→ Available records:
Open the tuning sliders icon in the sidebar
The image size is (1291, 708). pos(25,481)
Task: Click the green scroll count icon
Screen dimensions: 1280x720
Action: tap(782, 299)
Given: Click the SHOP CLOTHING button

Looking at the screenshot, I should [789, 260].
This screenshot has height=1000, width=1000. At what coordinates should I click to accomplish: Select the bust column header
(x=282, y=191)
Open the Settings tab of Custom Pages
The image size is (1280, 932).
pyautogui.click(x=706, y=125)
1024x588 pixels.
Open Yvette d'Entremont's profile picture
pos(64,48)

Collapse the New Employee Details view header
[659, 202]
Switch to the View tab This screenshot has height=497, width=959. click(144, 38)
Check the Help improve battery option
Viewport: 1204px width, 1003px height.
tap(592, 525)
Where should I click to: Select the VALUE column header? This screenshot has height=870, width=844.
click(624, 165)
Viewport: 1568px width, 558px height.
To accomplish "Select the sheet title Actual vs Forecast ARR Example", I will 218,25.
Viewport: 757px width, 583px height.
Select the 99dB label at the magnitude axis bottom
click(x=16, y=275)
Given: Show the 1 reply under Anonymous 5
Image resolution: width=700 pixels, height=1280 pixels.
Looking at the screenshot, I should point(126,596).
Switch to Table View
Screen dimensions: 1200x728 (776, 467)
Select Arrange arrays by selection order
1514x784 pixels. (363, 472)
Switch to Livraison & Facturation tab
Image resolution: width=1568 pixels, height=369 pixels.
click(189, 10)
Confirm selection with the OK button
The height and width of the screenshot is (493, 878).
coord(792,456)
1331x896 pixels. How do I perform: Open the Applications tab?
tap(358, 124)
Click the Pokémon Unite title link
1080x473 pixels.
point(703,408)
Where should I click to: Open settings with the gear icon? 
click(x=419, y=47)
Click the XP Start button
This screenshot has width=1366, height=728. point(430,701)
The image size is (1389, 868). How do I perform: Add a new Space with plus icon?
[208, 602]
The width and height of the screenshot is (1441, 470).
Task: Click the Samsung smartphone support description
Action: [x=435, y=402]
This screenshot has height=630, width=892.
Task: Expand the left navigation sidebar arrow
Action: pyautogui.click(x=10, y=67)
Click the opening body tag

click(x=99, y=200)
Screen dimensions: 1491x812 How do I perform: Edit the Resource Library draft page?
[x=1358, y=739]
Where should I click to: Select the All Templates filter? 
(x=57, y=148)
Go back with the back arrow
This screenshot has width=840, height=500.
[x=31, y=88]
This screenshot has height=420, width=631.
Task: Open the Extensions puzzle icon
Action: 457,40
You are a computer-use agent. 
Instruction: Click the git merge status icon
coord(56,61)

→ Exercise brief:
The full set of records above must be retyped exactly.

→ Your response:
Open the tuning sliders icon in the sidebar
The image size is (1291, 708). pos(25,481)
Task: Click the green scroll count icon
Screen dimensions: 1280x720
Action: tap(782, 299)
Given: Click the SHOP CLOTHING button

Looking at the screenshot, I should [789, 260].
This screenshot has height=1000, width=1000. At what coordinates should I click to accomplish: Select the bust column header
(x=282, y=191)
Open the Settings tab of Custom Pages
The image size is (1280, 932).
pyautogui.click(x=706, y=125)
1024x588 pixels.
Open Yvette d'Entremont's profile picture
pos(64,48)

Collapse the New Employee Details view header
[659, 202]
Switch to the View tab This screenshot has height=497, width=959. click(144, 38)
Check the Help improve battery option
Viewport: 1204px width, 1003px height.
tap(592, 525)
Where should I click to: Select the VALUE column header? This screenshot has height=870, width=844.
click(624, 165)
Viewport: 1568px width, 558px height.
To accomplish "Select the sheet title Actual vs Forecast ARR Example", I will 218,25.
Viewport: 757px width, 583px height.
Select the 99dB label at the magnitude axis bottom
click(x=16, y=275)
Given: Show the 1 reply under Anonymous 5
Image resolution: width=700 pixels, height=1280 pixels.
Looking at the screenshot, I should point(126,596).
Switch to Table View
Screen dimensions: 1200x728 (776, 467)
Select Arrange arrays by selection order
1514x784 pixels. (363, 472)
Switch to Livraison & Facturation tab
Image resolution: width=1568 pixels, height=369 pixels.
click(189, 10)
Confirm selection with the OK button
The height and width of the screenshot is (493, 878).
coord(792,456)
1331x896 pixels. How do I perform: Open the Applications tab?
tap(358, 124)
Click the Pokémon Unite title link
1080x473 pixels.
point(703,408)
Where should I click to: Open settings with the gear icon? 
click(x=419, y=47)
Click the XP Start button
This screenshot has width=1366, height=728. point(430,701)
The image size is (1389, 868). How do I perform: Add a new Space with plus icon?
[208, 602]
The width and height of the screenshot is (1441, 470).
Task: Click the Samsung smartphone support description
Action: [x=435, y=402]
This screenshot has height=630, width=892.
Task: Expand the left navigation sidebar arrow
Action: pyautogui.click(x=10, y=67)
Click the opening body tag

click(x=99, y=200)
Screen dimensions: 1491x812 How do I perform: Edit the Resource Library draft page?
[x=1358, y=739]
Where should I click to: Select the All Templates filter? 
(x=57, y=148)
Go back with the back arrow
This screenshot has width=840, height=500.
[x=31, y=88]
This screenshot has height=420, width=631.
Task: Open the Extensions puzzle icon
Action: 457,40
You are a computer-use agent. 
Instruction: Click the git merge status icon
coord(56,61)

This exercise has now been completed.